- Opening Delimiter -

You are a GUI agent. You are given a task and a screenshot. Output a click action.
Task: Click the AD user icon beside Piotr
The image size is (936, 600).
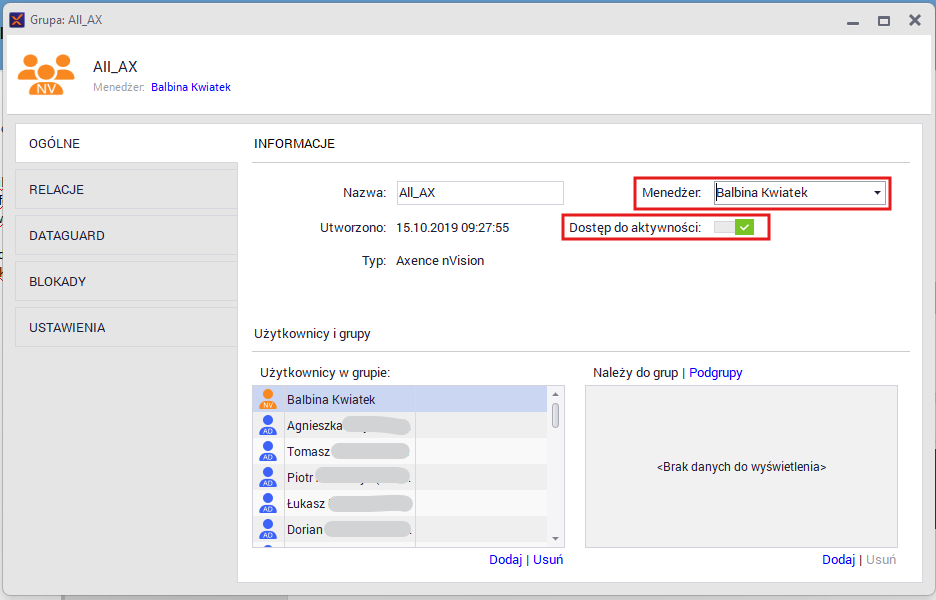coord(267,477)
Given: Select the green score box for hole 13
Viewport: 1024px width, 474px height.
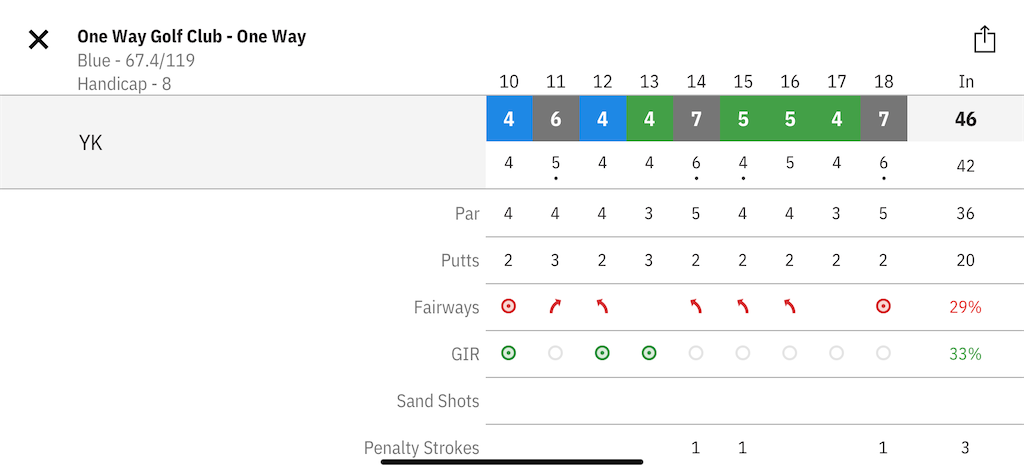Looking at the screenshot, I should (649, 119).
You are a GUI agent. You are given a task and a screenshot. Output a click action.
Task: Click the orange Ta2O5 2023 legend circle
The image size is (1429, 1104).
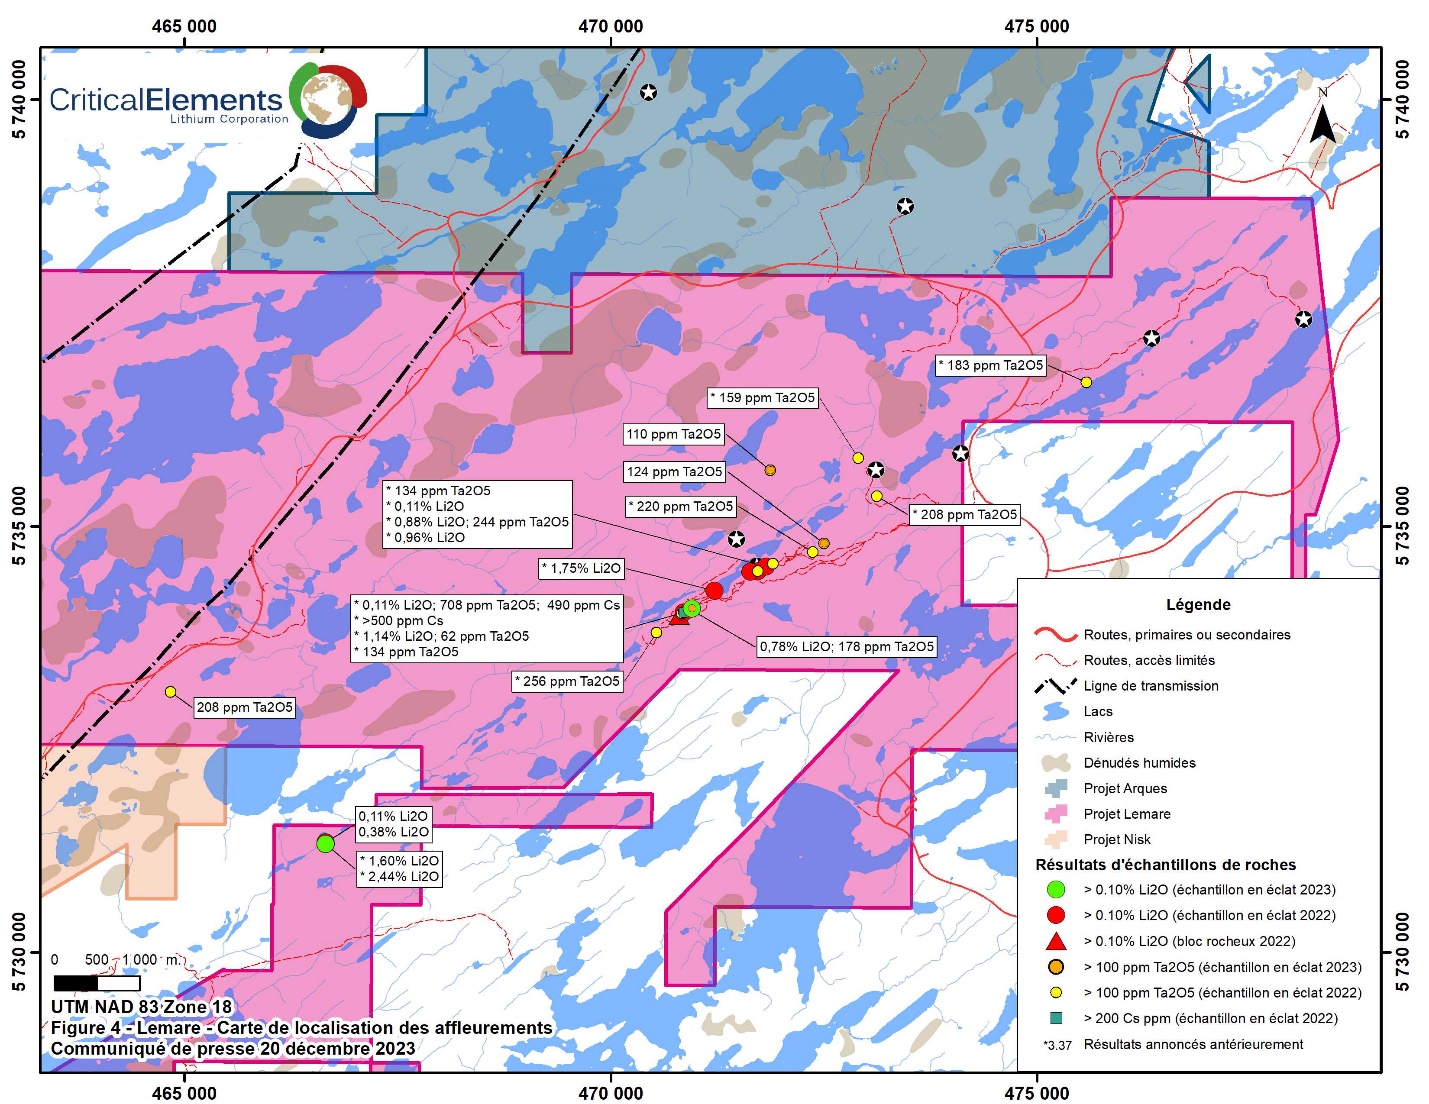click(x=1055, y=967)
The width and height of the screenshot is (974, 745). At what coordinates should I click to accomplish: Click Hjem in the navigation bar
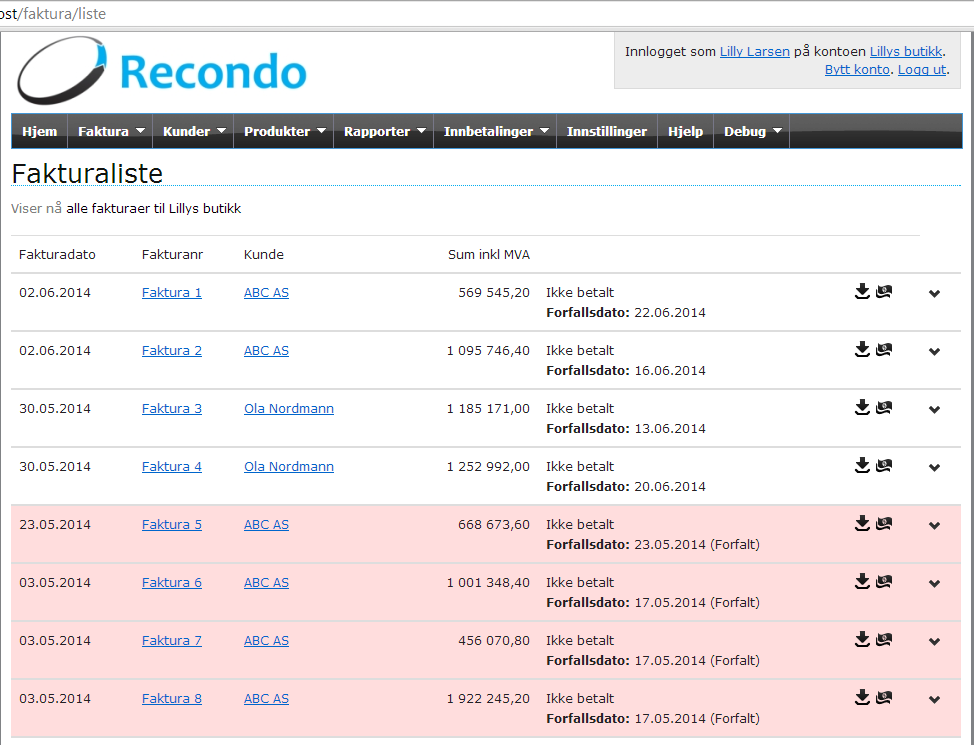[x=40, y=131]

- Closing Delimiter -

Every entry above, pictures excluded, needs to be duplicated exactly.

▸ Result of this exercise
You are a GUI agent. You are given a task and a screenshot. Output a click action.
Task: Click the AD user icon beside Piotr
The image size is (936, 600).
coord(267,477)
Given: Select the green score box for hole 13
Viewport: 1024px width, 474px height.
Looking at the screenshot, I should (649, 119).
You are a GUI agent. You are given a task and a screenshot. Output a click action.
Task: Click the orange Ta2O5 2023 legend circle
The image size is (1429, 1104).
click(x=1055, y=967)
The width and height of the screenshot is (974, 745). At what coordinates should I click to accomplish: Click Hjem in the navigation bar
[x=40, y=131]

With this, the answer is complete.